产品货号:26221
产品规格:50T/100T
产品简介:
本试剂盒采用可以特异性结合DNA的离心吸附柱和独特的缓冲液系统,提取革兰氏阳性菌基因组DNA。离 心吸附柱中采用的硅基质材料为本公司特有新型材料,能够高效专一吸附DNA,可最大限度去除杂质蛋白及细胞 中其他有机化合物。提取的基因组DNA片段大,纯度高,质量稳定可靠。使用本试剂盒提取的基因组DNA可用于各种常规操作,包括酶切、PCR、文库构建、Southern杂交等实验。
产品组成:
试剂名称 |
50T |
100T |
RNase A |
1ml |
1ml×2 |
蛋白酶K |
1ml |
1ml×2 |
溶液A |
10ml |
20ml |
溶液B |
10ml |
20ml |
漂洗液 |
15m1 |
15ml×2 |
洗脱液 |
10m1 |
20m1 |
吸附柱 |
50个 |
100个 |
收集管 |
50个 |
100个 |
操作步骤:
使用前请先在漂洗液中加入无水乙醇,加入体积请参照瓶体上的标签。所有离心步骤均为使用台式离心机在室温下离心。
1. 样品的处理:
a、细胞:取1×106 -1×107个悬浮培养细胞,12000rpm离心1min收集细胞,贴壁细胞先用胰蛋白酶消化处理,再用预冷的PBS吹打成细胞悬液,然后12000rpm离心1min收集细胞,尽量除去上清,加200ul溶液A,振荡至彻底混匀。
b、组织:组织量不宜过大,一般不要超过25mg,可以使用匀浆器匀浆,最好用液氮研磨成粉末状,再用预冷的 PBS或无菌水充分悬浮,然后12000rpm离心1min 收集细胞,尽量除去上清,加200ul溶液A,振荡至彻底混匀。
2. 向悬浮液中加入20ul的RNase A (10mg/ml),55℃放置15min。
3. 加入20ul的蛋白酶K( 10mg /ml ),充分颠倒混匀,55℃水浴消化,细胞消化时间较短,组织消化时间较长,一般需要1-3个小时才能完成(鼠尾需要消化过夜)。消化期间可颠倒离心管混匀数次,直至样品消化完全为止。 消化完全的指标是:液体清亮及粘稠。
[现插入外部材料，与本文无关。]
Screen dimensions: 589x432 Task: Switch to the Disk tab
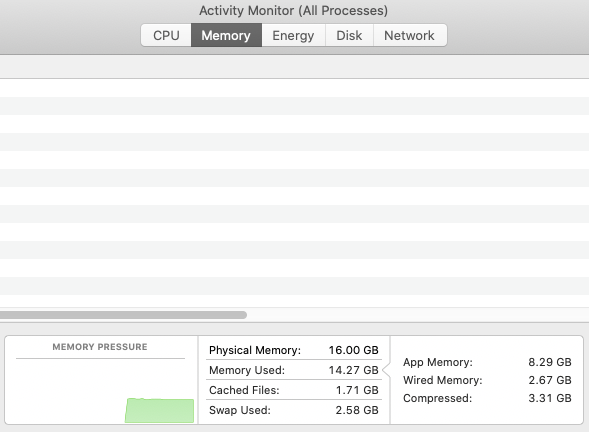[349, 35]
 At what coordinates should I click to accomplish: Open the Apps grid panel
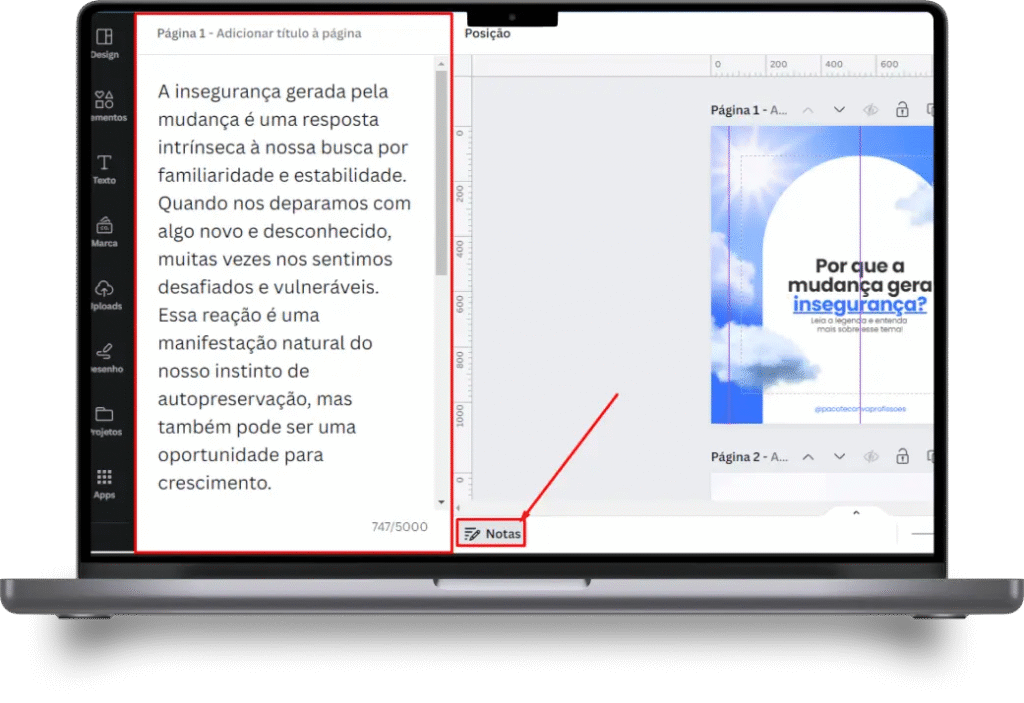tap(104, 483)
4. 加入200ul体积溶液B,充分颠倒混匀,如出现白色沉淀,可放置于75℃15-30min,沉淀即会消失,不影响后续实验。如溶液未变清亮,说明样品消化不彻底,可能导致提取的DNA量少及不纯,还有可能导致堵塞吸附柱。
5. 加入200ul无水乙醇,充分混匀,此时可能会出现絮状沉淀,不影响DNA的提取,可将溶液和絮状沉淀都加入吸附柱中。
6. 12000rpm离心1min,弃废液,将吸附柱放入收集管中。
7. 向吸附柱中加入600ul漂洗液(使用前请先检查是否已加入无水乙醇), 12000rpm离心1min,弃废液,将吸附柱放入收集管中。
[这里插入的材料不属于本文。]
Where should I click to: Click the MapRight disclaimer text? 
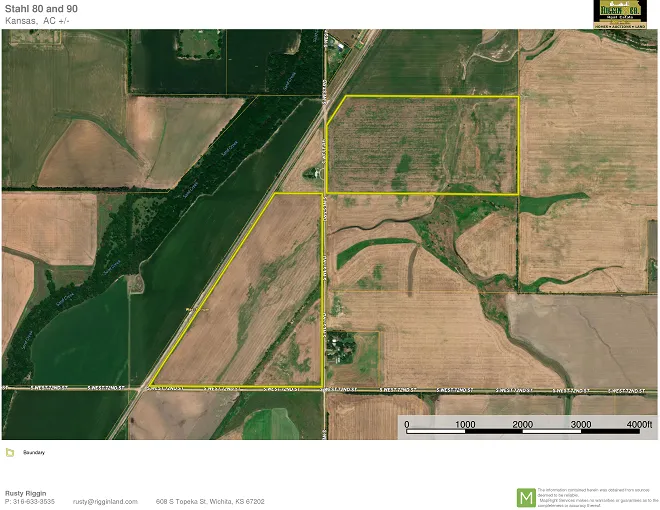pos(597,494)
8. 向吸附柱中加入600ul漂洗液,12000rpm离心1min,弃废液,将吸附柱放入收集管中。
9. 12000rpm离心2min,将吸附柱敞口置于室温或50℃温箱放置数分钟,目的是将吸附柱中残余的漂洗液去除,否则漂洗液中的乙醇会影响后续的实验如酶切、PCR等。
10. 将吸附柱放入一个干净的离心管中,向吸附膜中央悬空滴加50-200ul经65℃水浴预热的洗脱液,室温放置5min,12000rpm离心2min。
11. 可将离心所得洗脱液再加入吸附柱中,12000rpm离心2min,即可得到高质量的基因组DNA。
注意事项:
1. 试剂盒拆封后,RNase A和蛋白酶K需放置-20℃保存。
2. 样品应避免反复冻融,否则会导致提取的DNA片段较小且提取量也下降。
3. 如果试剂盒中的溶液出现沉淀,可在65℃水浴中重新溶解后再使用,不影响效果。
4. 洗脱缓冲液的体积最好不少于50ul,体积过小会影响回收效率:洗脱液的pH值对洗脱效率也有影响,若需要用水做洗脱液应保证其pH值在8.0左右(可用NaOH将水的pH值调至此范围),pH 值低于7.0会降低洗脱效率。
保存条件:
室温(15℃-25℃) 干燥保存,复检期12个月,2-8℃保存时间更长。